ROMA – Paolo Bonolis, conduttore italiano, showman e grande tifoso interista è intervenuto a tutto tondo in esclusiva ai microfoni de Il Milanista.it.

“La nuova proprietà dell’Inter è cinese, anche se non ha ancora palesato attivamente le sue intenzioni e quindi non ci resta che la speranza. Poi se le cose andranno bene saremo tutti più felici e incenseremo i cinesi, altrimenti non saremo tanto gentili. Questi cinesi sono molto ricchi, ma non conta solo avere l’economia ma anche saperla gestire con il senno”.

FRONTE MILAN – “Il Milan non ha ancora un allenatore perché si sono dovuti dedicare a cose molto più importanti: la malattia del presidente, la necessità delle cure hanno spostato l’attenzione su cose ben più importanti che la vendita della società. Vendere la presidenza per Berlusconi vorrebbe dire anche perdere un bacino di voti che invece potrebbero tornare utili.
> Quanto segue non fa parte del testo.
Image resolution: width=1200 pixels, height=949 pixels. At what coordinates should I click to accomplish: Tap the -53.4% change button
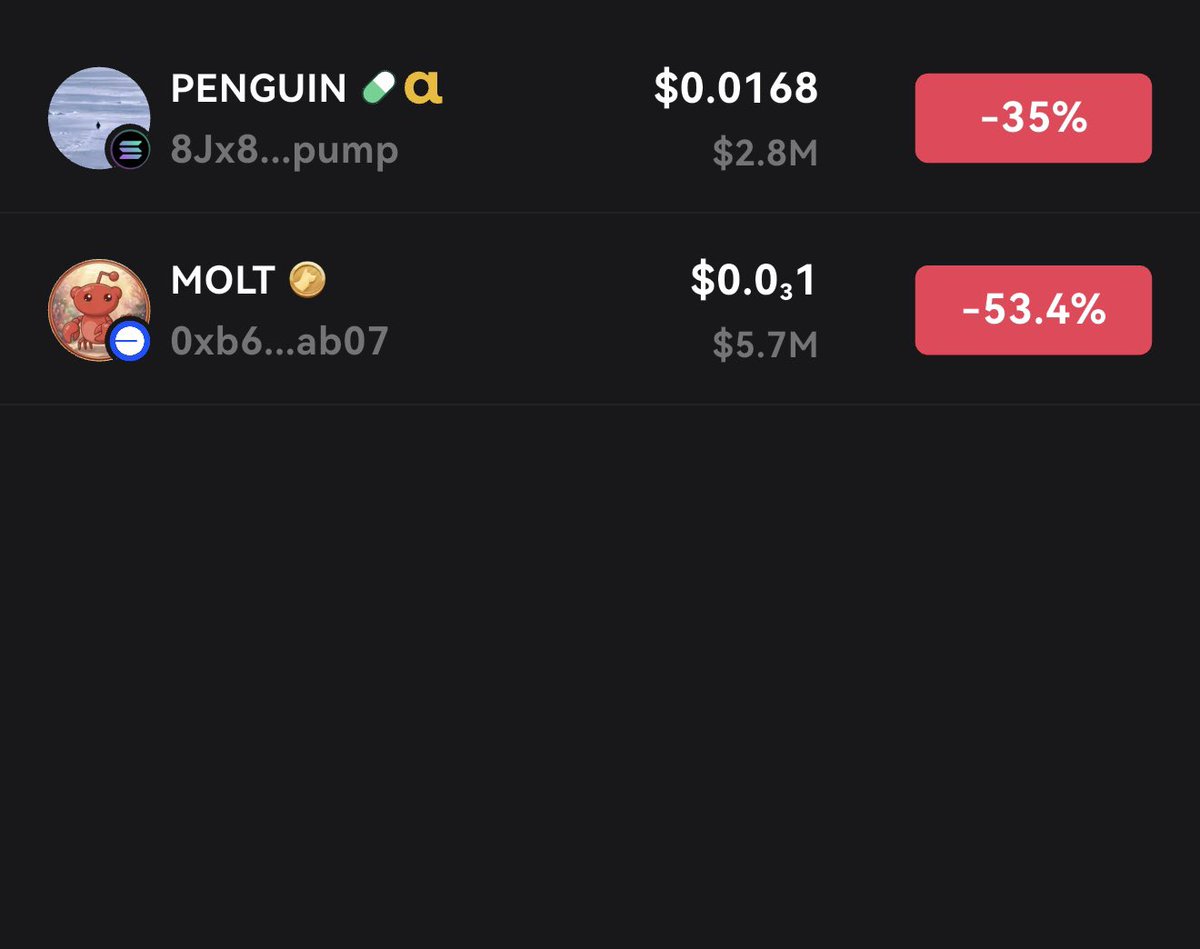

C’è un’azienda che va spartita con i figli perché non è più solo, non è più una creatura di Silvio. Se godo di questa cosa da tifoso interista? Non proprio. Prima dovrei essere contento di quello che succede da noi. Quando sarò felice di quello che succede da noi, potrò compiacermi di quello che non succede a casa degli altri”.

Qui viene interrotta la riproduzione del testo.